§ **Page extract**:
--*--
Yes, I know function overloading takes care of it. But my whole point was totally different. 'tchar' has nothing to do with overloading, and the rationale is totally different - provide a type depending on the target platform preferences.

Ruslan.

--- On Tue, 6/8/10, Walter Bright <newshound1@digitalmars.com> wrote:

> From: Walter Bright <newshound1@digitalmars.com>
> Subject: Re: Wide characters support in D
> To: digitalmars-d@puremagic.com
> Date: Tuesday, June 8, 2010, 8:36 PM
> Ruslan Nikolaev wrote:
> > No. From the very beginning I said "it would also be
> nice to have some
> > builtin function for conversion to dchar". That means
> it would be nice to
> > have function that converts from tchar (regardless of
> its width) to UTF-32.
> > The reason was always clear - you normally don't need
> UTF-32 chars/strings
> > but for some character analysis you might need them.
> 
> http://www.digitalmars.com/d/2.0/phobos/std_utf.html
> 
> Function overloading takes care of selecting the right version.
>

June 08, 2010

Re: Wide characters support in D

Posted by Nick Sabalausky
in reply to Andrei Alexandrescu

Nick Sabalausky

Posted in reply to Andrei Alexandrescu

"Andrei Alexandrescu" <SeeWebsiteForEmail@erdani.org> wrote in message news:hul65q$o98$1@digitalmars.com...
> On 06/08/2010 03:12 AM, Nick Sabalausky wrote:
>> "Nick Sabalausky"<a@a.a>  wrote in message news:huktq1$8tr$1@digitalmars.com...
>>> "Ruslan Nikolaev"<nruslan_devel@yahoo.com>  wrote in message news:mailman.128.1275979841.24349.digitalmars-d@puremagic.com...
>>>> In addition, C# has been released already when UTF-16 became variable length.
>>>
>>> Right, like I said, C#/.NET use UTF-16 because that's what MS had
>>> already
>>> standardized on.
>>>
>>
>> s/UTF-16/16-bit/  It's getting late and I'm starting to mix terminology...
--*--
§ **Prompt**:
Pick up the forum thread on wide character support in D and continue it past its last line.

§ **Information supplied**:
--*--
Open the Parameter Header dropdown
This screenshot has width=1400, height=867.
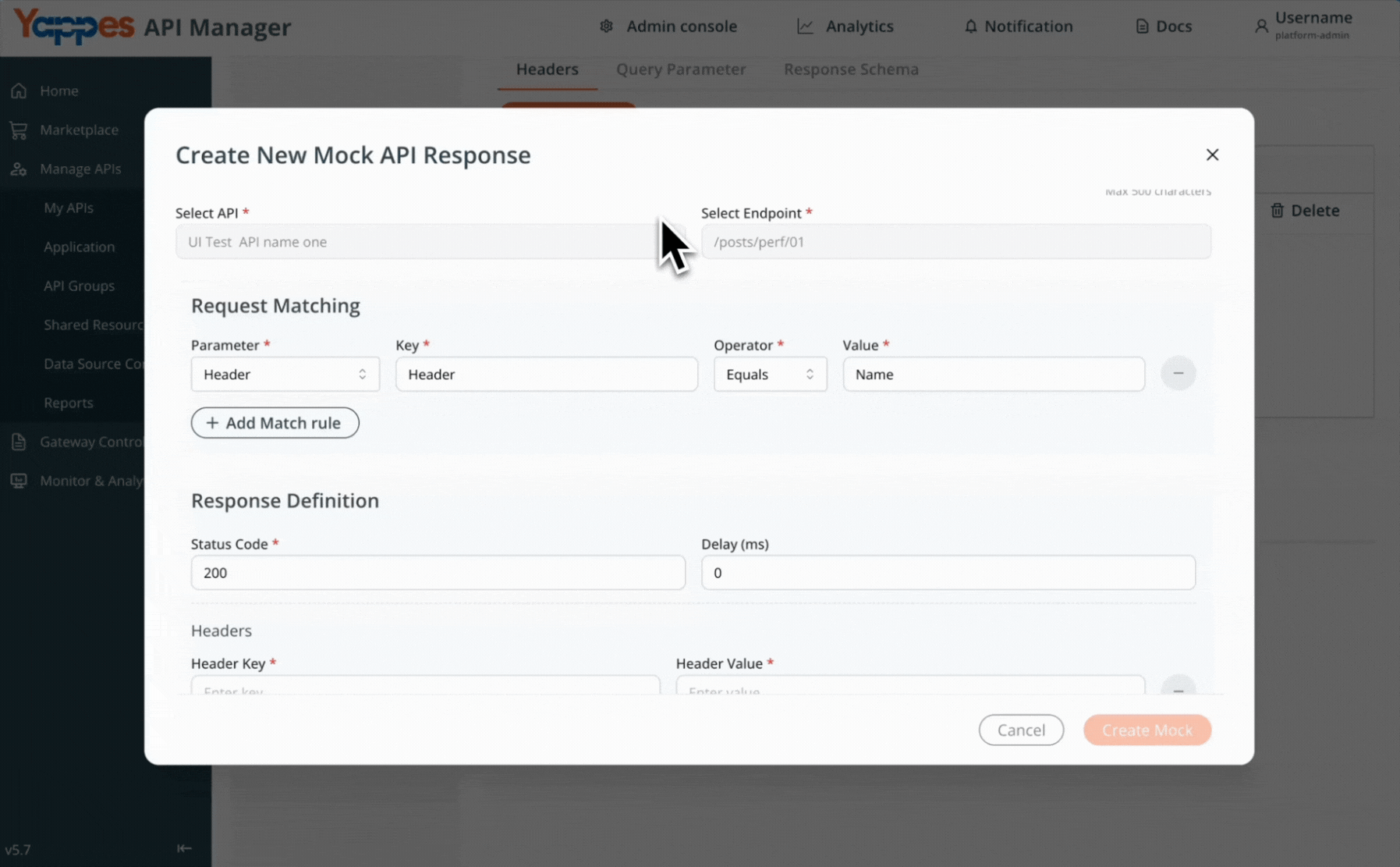[x=285, y=374]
--*--
§ **Result below**:
>
> s/16-bit/UCS-2/
>
> The story is that Windows standardized on UCS-2, which is the uniform 16-bit-per-character encoding that predates UTF-16. When UCS-2 turned out to be insufficient, it was extended to the variable-length UTF-16. As has been discussed, that has been quite unpleasant because a lot of code out there handles strings as if they were UCS-2.
>

Ok, that's what I had thought, but then I started second-guessing, so I figured "s/UTF-16/16-bit/" was a safer claim than "s/UTF-16/UCS-2/".

June 08, 2010

Re: Wide characters support in D

Posted by Nick Sabalausky
in reply to dennis luehring

Nick Sabalausky

Posted in reply to dennis luehring

"dennis luehring" <dl.soluz@gmx.net> wrote in message news:hulqni$1ssj$1@digitalmars.com...
> please stop top-posting - just click on the post you want to reply and click then reply - your flooding the newsgroup root with replies ...
>
> Am 08.06.2010 17:11, schrieb Ruslan Nikolaev:
>>>
>>>  Generally Linux systems use UTF-8 so I guess the "system
>>>  encoding" there will be UTF-8. But then if you start to use

Speaking of top-posting... ;)

June 08, 2010

Re: Wide characters support in D

Posted by Ruslan Nikolaev
in reply to Nick Sabalausky

Ruslan Nikolaev

Posted in reply to Nick Sabalausky

Yeah... Exactly. I just verified our posts via web interface. Why did he blame me for top posting (at least it can be inferred from that my message has been addressed to)? I am simply replying to already existing messages.

Ruslan.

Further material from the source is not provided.